Over the years we have explored extensively with our kids including almost monthly trips to Rotorua ( a 3 hour trip that can be up to 4 hours depending on traffic ) and 3 weeks round the South Island and for the most part our kids are good at sitting in the car. In fact, we just drove 5 hours to Napier and actually described the trip as enjoyable and yes the kids were in the car with us.

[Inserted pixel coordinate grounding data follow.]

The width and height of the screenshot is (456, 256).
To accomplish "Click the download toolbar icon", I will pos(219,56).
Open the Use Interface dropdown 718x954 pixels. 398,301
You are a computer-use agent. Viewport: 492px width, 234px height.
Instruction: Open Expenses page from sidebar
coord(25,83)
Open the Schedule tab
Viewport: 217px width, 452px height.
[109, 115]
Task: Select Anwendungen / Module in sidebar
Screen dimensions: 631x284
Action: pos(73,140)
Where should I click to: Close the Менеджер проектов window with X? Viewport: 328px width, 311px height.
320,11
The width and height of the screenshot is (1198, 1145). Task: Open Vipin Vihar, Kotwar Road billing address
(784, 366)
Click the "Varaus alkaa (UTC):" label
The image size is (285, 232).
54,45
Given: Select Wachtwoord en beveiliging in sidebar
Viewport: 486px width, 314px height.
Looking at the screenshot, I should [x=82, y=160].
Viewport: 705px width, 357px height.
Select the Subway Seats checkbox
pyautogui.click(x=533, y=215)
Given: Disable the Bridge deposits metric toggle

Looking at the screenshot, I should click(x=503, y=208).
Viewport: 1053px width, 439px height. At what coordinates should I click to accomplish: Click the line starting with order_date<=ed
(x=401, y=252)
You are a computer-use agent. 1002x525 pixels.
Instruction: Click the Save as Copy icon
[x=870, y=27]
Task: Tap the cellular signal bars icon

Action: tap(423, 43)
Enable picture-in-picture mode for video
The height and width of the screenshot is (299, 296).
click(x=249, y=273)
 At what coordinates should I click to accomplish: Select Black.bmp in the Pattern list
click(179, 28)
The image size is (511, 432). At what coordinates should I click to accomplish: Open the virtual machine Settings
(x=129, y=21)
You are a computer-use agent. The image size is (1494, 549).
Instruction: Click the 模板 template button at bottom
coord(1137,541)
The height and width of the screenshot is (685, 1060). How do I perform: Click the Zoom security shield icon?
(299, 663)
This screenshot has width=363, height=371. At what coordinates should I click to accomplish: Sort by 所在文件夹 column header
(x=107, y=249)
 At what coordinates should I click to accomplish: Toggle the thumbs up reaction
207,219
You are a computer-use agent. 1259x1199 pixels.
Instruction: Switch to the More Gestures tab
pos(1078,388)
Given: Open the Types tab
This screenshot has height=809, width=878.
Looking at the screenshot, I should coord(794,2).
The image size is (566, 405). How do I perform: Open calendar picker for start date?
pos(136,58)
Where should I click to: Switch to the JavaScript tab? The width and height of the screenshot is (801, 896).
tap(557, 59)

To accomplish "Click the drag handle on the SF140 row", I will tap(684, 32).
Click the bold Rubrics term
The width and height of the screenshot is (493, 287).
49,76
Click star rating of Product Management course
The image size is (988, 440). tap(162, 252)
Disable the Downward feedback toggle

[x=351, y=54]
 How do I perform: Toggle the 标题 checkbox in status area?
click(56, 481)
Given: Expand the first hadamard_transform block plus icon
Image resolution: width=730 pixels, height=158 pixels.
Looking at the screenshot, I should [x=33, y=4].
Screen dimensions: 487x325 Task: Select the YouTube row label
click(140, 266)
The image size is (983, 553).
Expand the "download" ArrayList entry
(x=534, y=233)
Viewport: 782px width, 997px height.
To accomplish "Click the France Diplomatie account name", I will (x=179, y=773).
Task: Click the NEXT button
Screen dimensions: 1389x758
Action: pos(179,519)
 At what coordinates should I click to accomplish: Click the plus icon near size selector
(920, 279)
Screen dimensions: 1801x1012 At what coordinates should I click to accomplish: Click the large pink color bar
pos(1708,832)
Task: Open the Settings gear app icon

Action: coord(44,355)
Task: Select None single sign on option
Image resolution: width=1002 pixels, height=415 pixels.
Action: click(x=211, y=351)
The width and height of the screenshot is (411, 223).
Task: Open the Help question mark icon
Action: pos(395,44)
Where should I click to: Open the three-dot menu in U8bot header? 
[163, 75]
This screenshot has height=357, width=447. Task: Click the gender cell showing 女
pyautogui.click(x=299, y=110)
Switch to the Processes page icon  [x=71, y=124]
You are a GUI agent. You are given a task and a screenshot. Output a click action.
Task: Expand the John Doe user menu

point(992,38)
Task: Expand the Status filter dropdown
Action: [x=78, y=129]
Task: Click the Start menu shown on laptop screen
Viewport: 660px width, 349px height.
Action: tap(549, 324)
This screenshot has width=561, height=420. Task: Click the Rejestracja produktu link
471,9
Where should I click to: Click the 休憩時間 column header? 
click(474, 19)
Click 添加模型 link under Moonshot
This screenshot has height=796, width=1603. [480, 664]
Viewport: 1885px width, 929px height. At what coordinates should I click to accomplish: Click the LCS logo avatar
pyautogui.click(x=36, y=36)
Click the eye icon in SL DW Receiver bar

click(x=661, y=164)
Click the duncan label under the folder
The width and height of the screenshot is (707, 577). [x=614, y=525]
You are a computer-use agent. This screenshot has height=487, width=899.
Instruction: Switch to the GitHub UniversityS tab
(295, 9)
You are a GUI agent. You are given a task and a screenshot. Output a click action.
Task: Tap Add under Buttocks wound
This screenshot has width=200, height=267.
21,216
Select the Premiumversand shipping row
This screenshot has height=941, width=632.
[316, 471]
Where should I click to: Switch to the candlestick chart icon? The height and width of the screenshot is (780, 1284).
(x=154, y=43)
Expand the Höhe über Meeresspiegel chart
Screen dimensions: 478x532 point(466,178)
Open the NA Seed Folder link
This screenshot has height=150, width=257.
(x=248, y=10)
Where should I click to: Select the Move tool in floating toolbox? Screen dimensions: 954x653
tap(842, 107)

Like any part of adventuring and exploring with kids it takes training and that starts when they are young. So no matter how young your kids they are always ready to discover the joys of roadtripping. To make sure it’s a pleasant experience for everyone I have put together my top tips for road tripping with littlies and not so littlies;

  1. If your kids are still having a nap during the day then this is a great time to travel, or travel in the evening.
  2. Pack lots of little snacks and water. Nothing seems to make children as hungry as sitting in the car.
  3. While we are on food – always have a container ready for food that comes up as quickly as it goes down. I have a container in the front of the car with ‘car essentials’ in; wipes, hand sanitiser, sun screen and the second a kid mentions feeling queasy I up-end that container and hand it over.
  4. Old MacDonald had a farm can have a lot of choruses when you have some miles to cover. And kids are never too old to sing – it’s just the songs that change as they grow up and we can pass many a happy mile singing along with the radio.
  5. Play games: With slightly older children I spy is always a winner as is I went to the moon and I took ( if you aren’t familiar with I went this game – go round the car with each person taking something to the moon in alphabetical order and remembering all the things before them). Good for the parent’s grey matter as well.
  6. Let the kids take a few toys in the car. My children always take their soft toys and can happily pass the time play acting with the toys.
  7. Tell stories. Often as we are travelling somewhere with the kids, my husband and I will have already been there ( albeit in another life time ) but it’s fun to relieve the memories and the kids really like hearing that we had a life before they came along. Even if its somewhere we go all the time ( like Rotorua ) we can tell many a story about all the different friends who have come away with us or the different mountain bike rides we have done.
  8. If you get worn out telling stories then of course you can leave the story telling to the professionals and pick up some audio books ( from the library or you can download ). Of course for young children the Ear drops audio books are great as not only is it passing the time its educational.
  9. Some people say lots of frequent stops for kids but we always tried to drive for 2-3 hours before stopping and it has got our kids used to sitting in the car. Now they are older, toilet stops aside we can drive for 3 hours easily with no stops.
  10. And yes there is always a screen that could entertain your child but then they would be missing all the amazing sights out the window. As a last resort we use some screen time but I really think we are doing our children a favour in the long term by teaching them to sit quietly, be mindful and enjoy the world around them.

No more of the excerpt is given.